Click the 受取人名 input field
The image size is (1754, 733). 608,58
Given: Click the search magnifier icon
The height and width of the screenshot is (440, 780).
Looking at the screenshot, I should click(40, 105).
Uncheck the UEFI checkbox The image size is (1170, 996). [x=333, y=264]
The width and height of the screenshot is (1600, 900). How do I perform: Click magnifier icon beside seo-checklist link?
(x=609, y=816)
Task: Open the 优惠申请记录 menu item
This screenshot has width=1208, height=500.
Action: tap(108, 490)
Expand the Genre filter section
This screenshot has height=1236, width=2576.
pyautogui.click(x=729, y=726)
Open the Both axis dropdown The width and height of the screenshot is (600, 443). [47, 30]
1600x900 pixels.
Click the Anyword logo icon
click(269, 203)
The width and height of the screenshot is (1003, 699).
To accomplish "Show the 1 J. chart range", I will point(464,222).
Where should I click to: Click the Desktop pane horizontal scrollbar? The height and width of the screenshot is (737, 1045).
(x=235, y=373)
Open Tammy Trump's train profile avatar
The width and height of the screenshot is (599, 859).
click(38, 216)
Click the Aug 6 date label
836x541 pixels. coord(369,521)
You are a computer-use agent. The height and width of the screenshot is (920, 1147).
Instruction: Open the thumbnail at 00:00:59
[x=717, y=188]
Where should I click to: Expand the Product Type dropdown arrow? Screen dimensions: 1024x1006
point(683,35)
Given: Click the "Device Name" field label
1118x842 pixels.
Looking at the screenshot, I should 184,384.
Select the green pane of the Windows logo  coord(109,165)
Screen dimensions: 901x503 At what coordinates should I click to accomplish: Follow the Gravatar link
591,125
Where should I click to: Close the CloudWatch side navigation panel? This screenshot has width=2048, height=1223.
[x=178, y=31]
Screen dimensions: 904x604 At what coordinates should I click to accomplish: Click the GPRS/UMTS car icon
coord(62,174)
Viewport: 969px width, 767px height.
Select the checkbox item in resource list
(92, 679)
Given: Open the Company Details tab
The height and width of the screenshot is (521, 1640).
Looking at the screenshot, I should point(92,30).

+-------+

**Task statement**
Filter the entries down to the lines that include the string "Given".

**Task solution**
Given: Click the search magnifier icon
Given: Click the "Device Name" field label
Given: Open the Company Details tab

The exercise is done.